La mano que tendió (metafóricamente) el pasado viernes a los demócratas -a los que culpó del fracaso de uno de su proyecto para derogar la ley sanitaria de Obama-, se convirtió hoy en una ‘bofetada’ al Freedom Caucus, el sector más conservador del Partido Republicano.

“Si no se suman al equipo y rápido, el Freedom Caucus dañará la agenda republicana por completo”, escribió en su cuenta de Twitter el presidente. La advertencia a la corriente más conservadora del GOP se completaba como combatiente: ¡Tenemos que luchar contra ellos, y los demócratas, en 2018!

A tenor de su declaración, parece que el presidente responsabiliza del fracaso de ‘su’ reforma sanitaria a los congresistas afines a esta corriente que surgió a mediados de 2015 tras la marcha del portavoz de los republicanos en el Congreso, John Boehner.

No hay una listado ‘oficial’ de los miembros del Freedom Caucus, pero un estudio de la consultora Pew Research -a partir de las declaraciones públicas de los legisladores- estima que este círculo estaba compuesto por 36 representantes antes de las elecciones de noviembre.

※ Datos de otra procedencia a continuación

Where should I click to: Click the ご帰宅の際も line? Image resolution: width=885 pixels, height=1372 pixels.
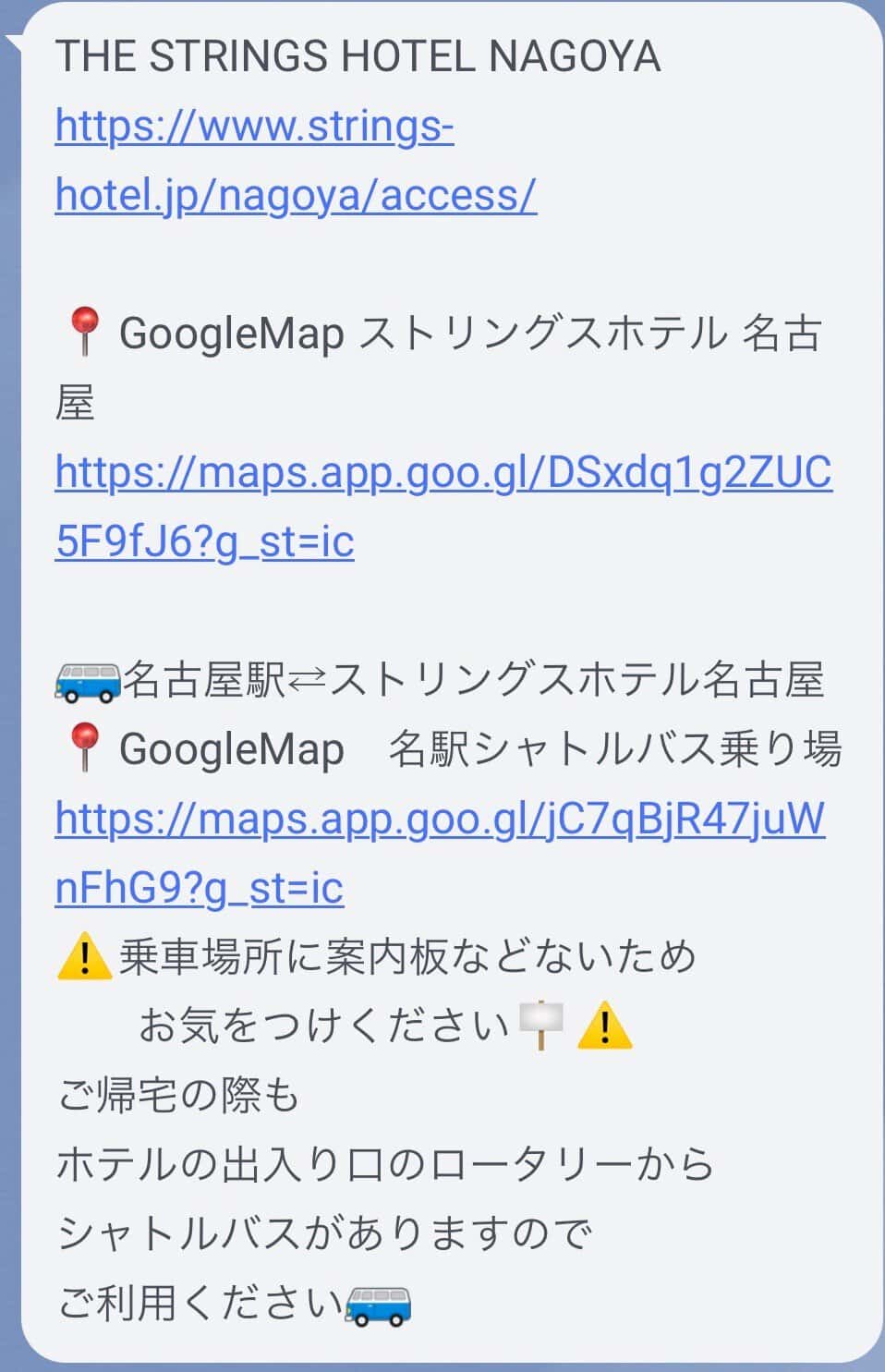pos(179,1096)
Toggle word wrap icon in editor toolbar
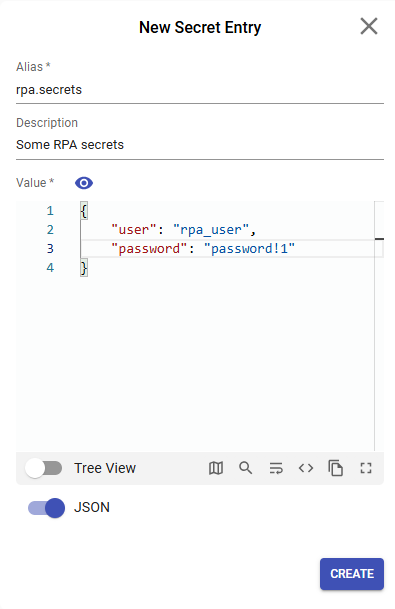Image resolution: width=395 pixels, height=609 pixels. (x=276, y=468)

En esta última legislatura, sin embargo, se ha reducido ligeramente hasta la treintena.

El portavoz de los republicanos, Paul Ryan, defiende la reacción del presidente ante la imposibilidad de llevar a cabo la reforma con la que se había comprometido. “Está expresando su frustración. Todos saben que hace eso de varias formas, incluyendo Twitter. Entiendo su frustración”.

El pasado viernes, Trump pidió a Ryan retirarse el proyecto de reforma sanitaria antes de que se procediera a la votación en la Cámara de Representantes dado que no tenían los 216 votos necesarios para que fuese aprobada. El Freedom Caucus había anunciado que no iba a apoyar la “contrarreforma” sanitaria de Trump . Y, matemáticamente, sin esos votos -ni los demócratas- era imposible que el proyecto siguiese su tramitación en el Congreso.

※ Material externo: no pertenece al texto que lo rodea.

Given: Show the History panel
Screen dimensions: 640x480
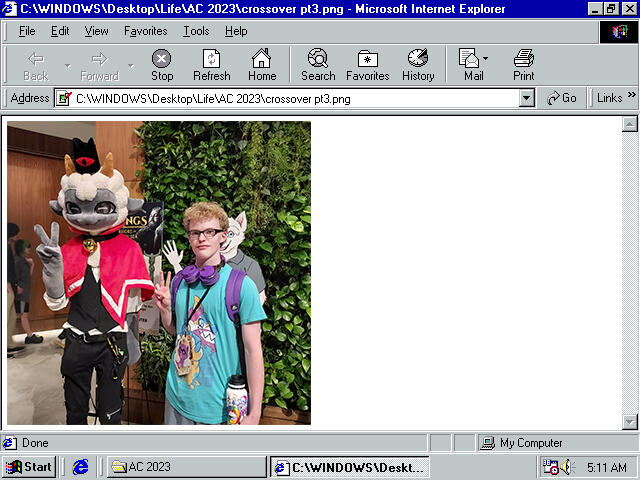Looking at the screenshot, I should click(418, 65).
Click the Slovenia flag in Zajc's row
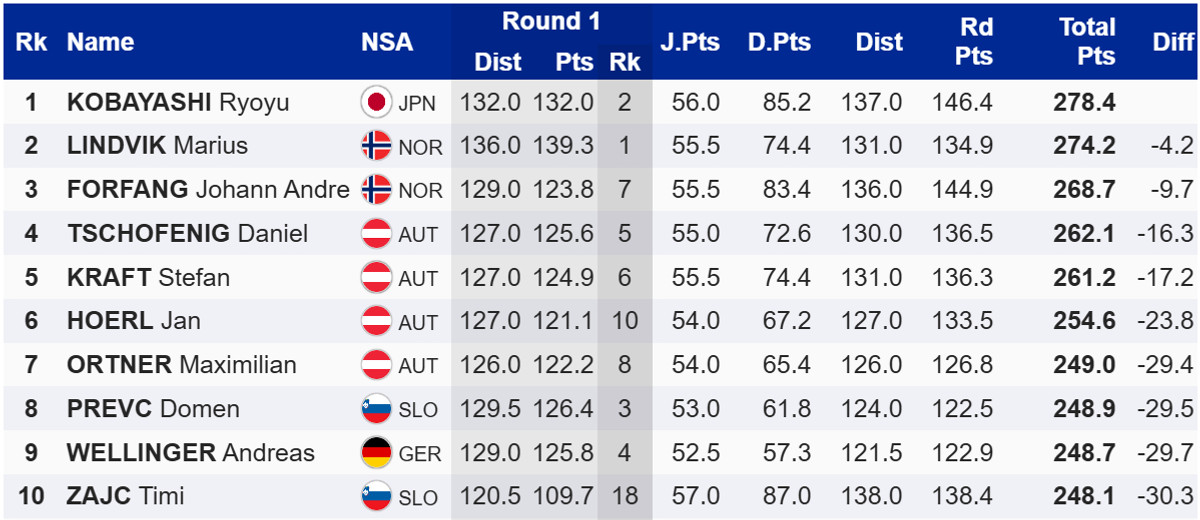 [376, 497]
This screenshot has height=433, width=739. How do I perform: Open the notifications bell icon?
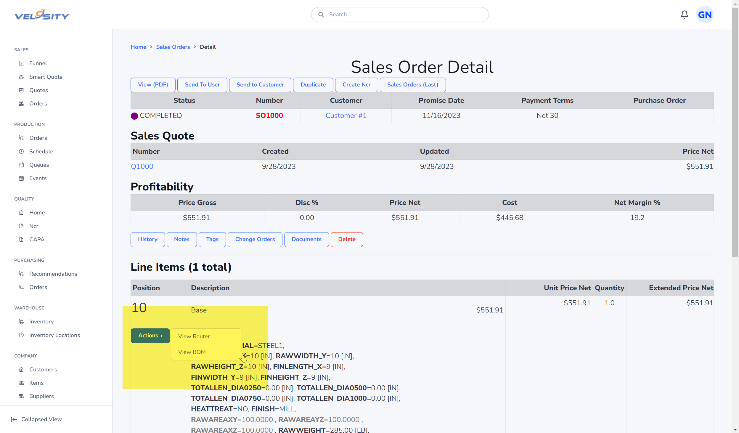[684, 15]
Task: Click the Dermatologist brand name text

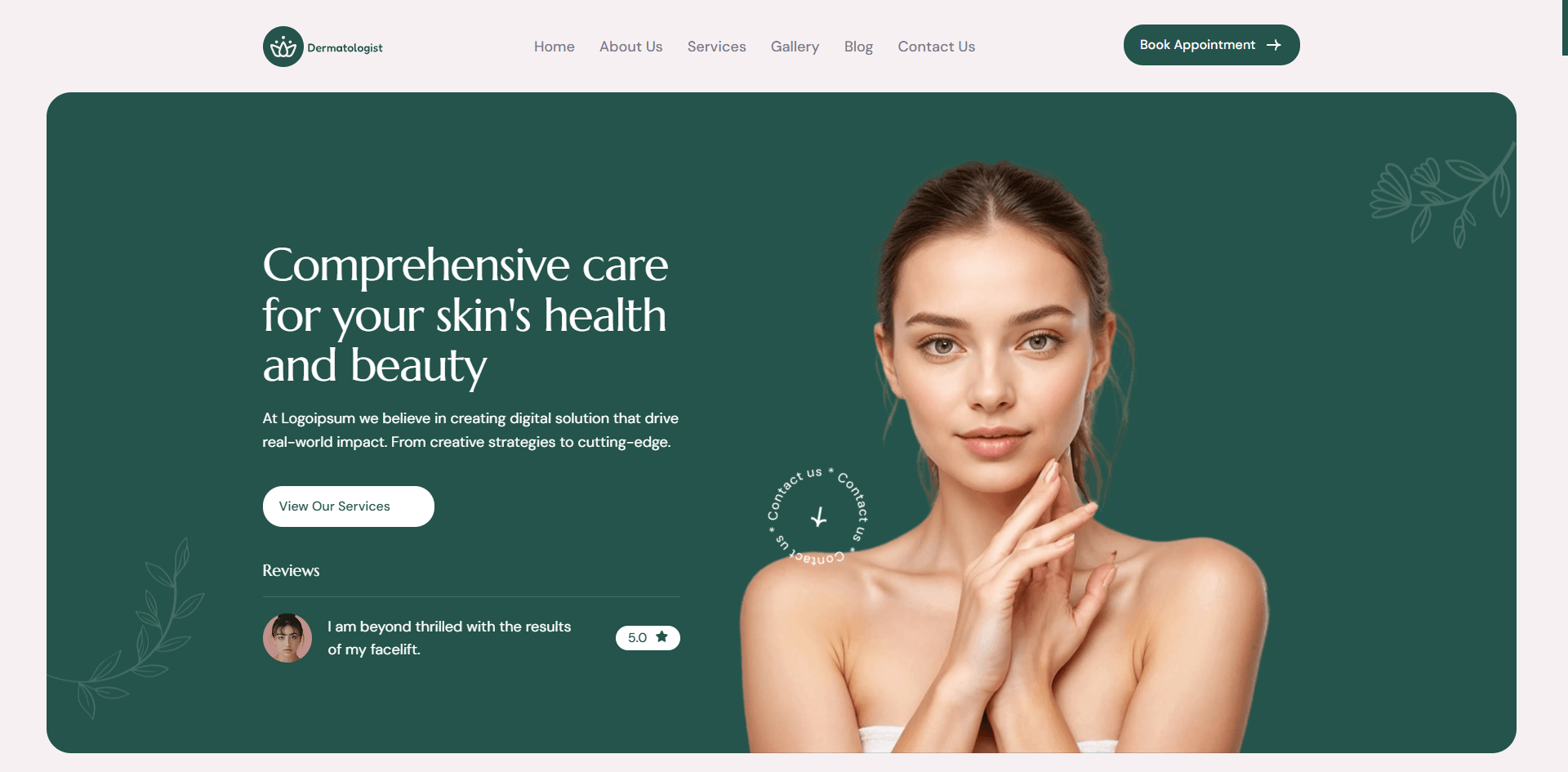Action: (x=345, y=48)
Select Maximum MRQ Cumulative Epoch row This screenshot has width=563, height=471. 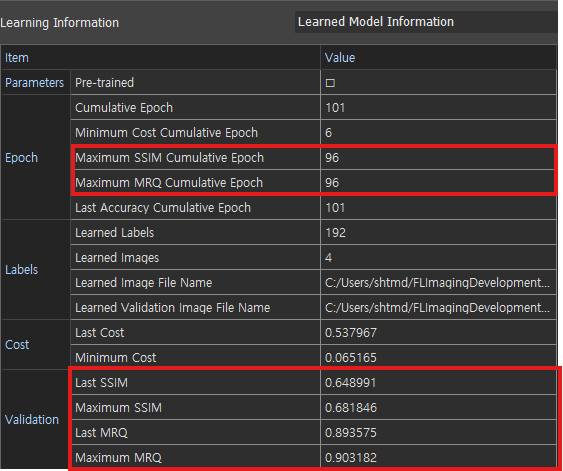pos(313,183)

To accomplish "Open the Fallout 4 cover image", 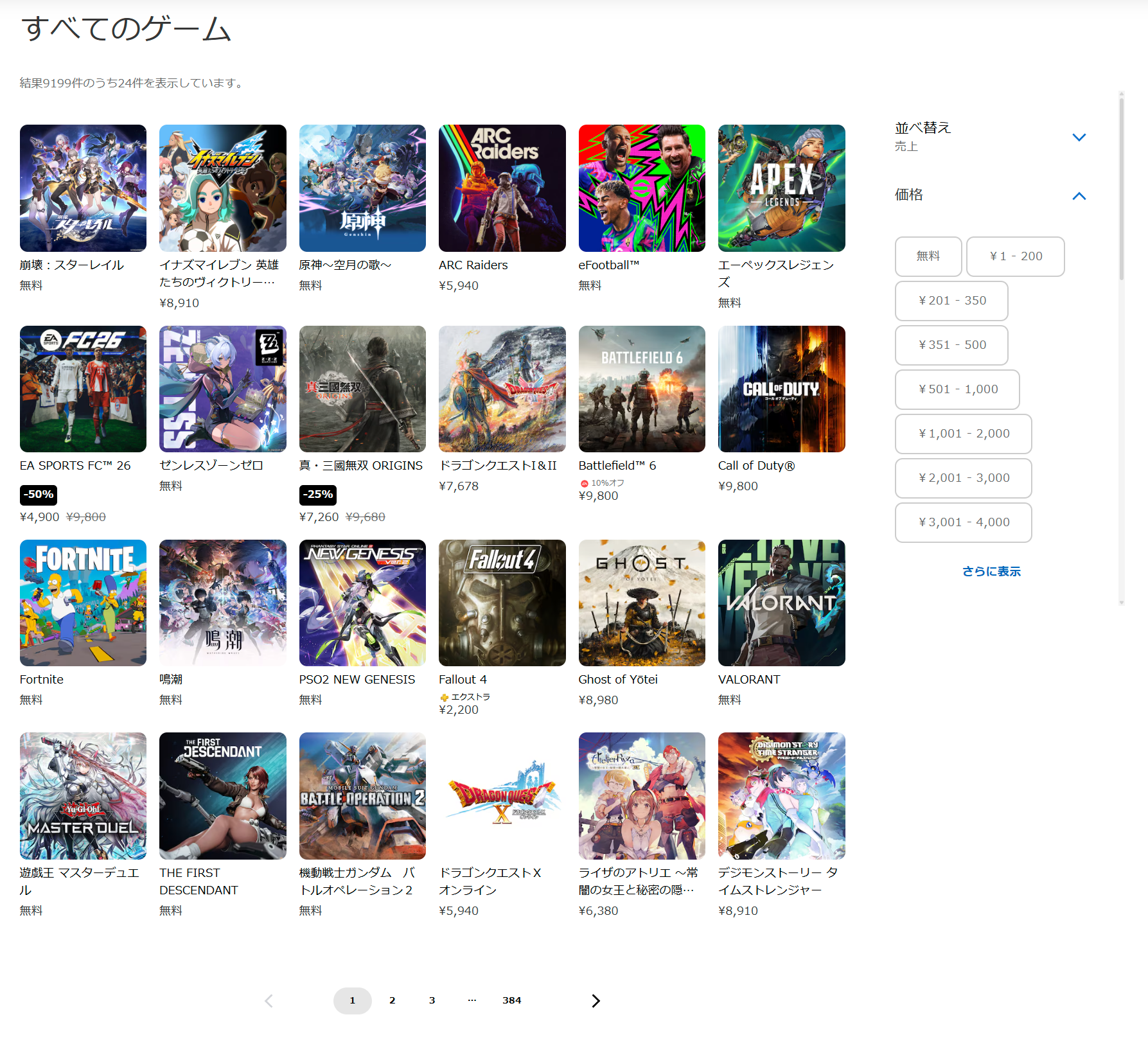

El portavoz de la Casa Blanca, Sean Spicer, recordó en ante los medios que el presidente quiere implementar su “sólida agenda”. Para ello, tratará de lograr los votos de dónde sea posible. Según Spicer, durante estos días, varios miembros del caucus “han expresado que están dispuestos a trabajar con él”. Trump espera en que la gente consiga ver la ‘gran foto’ de los objetivos. La reacción en las filas del grupo conservador no se hicieron esperar.

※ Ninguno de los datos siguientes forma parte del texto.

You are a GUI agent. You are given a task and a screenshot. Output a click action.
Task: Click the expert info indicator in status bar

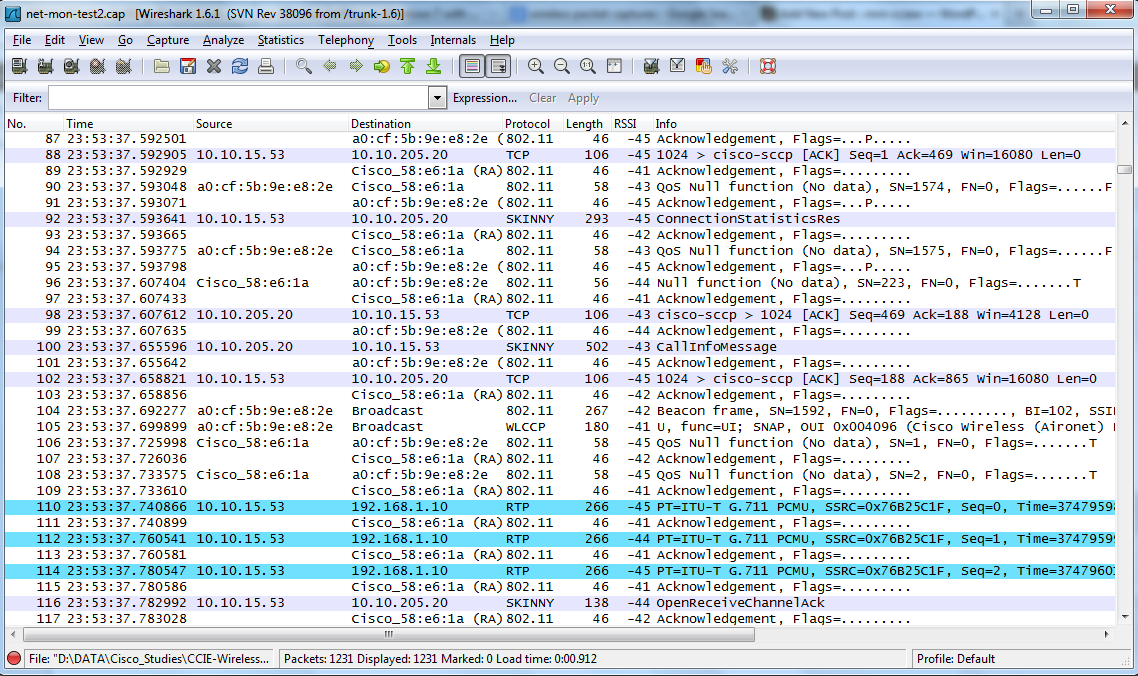[14, 659]
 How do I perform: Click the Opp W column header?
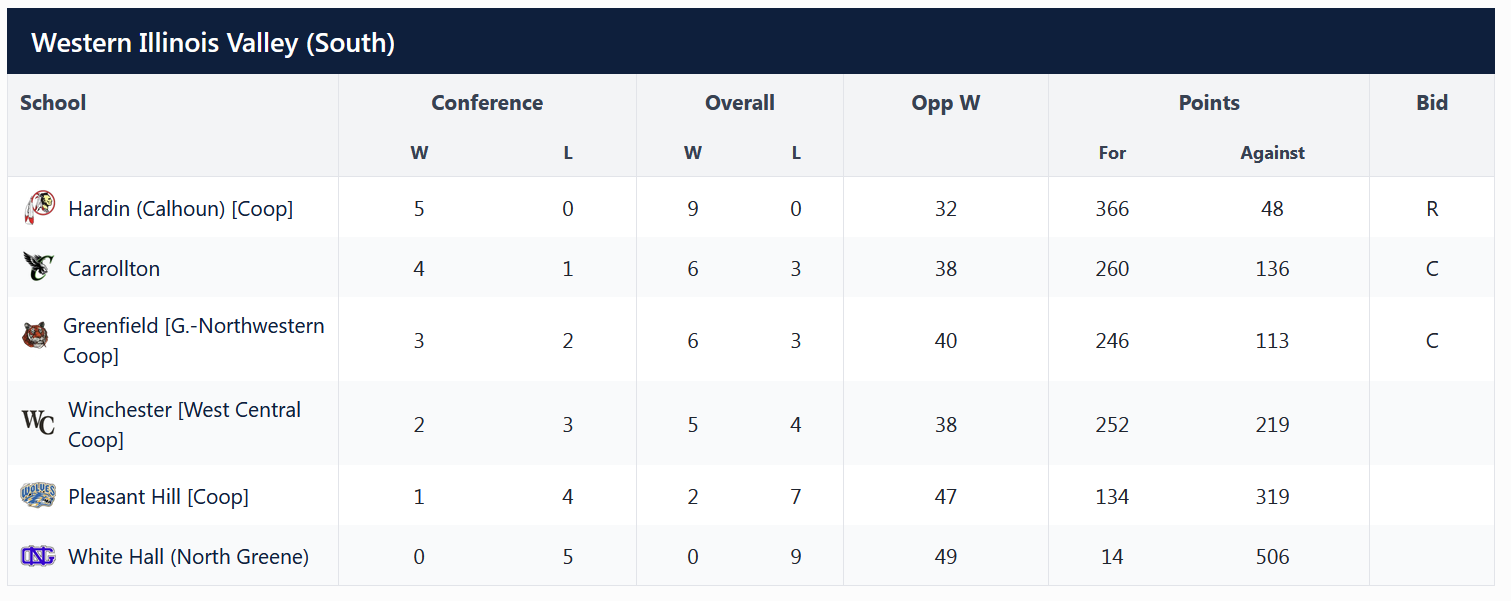(x=945, y=103)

Alineado con el Freedom Caucus, el congresista por Michigan Justin Amash, respondió casi de inmediato. “El pantano no tardó mucho en drenar a Donald Trump”, escribía en alusión a la promesa electoral que repetía cuando era candidato. En casi todos los mítines el presidente exclamaba que iba a limpiar la ciénaga -como se refería a la capital de EEUU. Amash instó a Trump a no “avergonzarse” porque “casi todo el mundo sucumbe al establishment de DC”.

El congresista por Carolina del Norte y presidente de este caucus, Mark Meadows, recordaba este miércoles que el compromiso era “derogar Obamacare y aprobar la reducción de los ‘premium’ para todos los americanos”. Y aseguraba que su intención era mantener la promesa que hizo a sus electores.

Mientras en la agenda de Trump esperan asuntos como la construcción del muro con México, la reconstrucción del ejército y la reforma impositiva.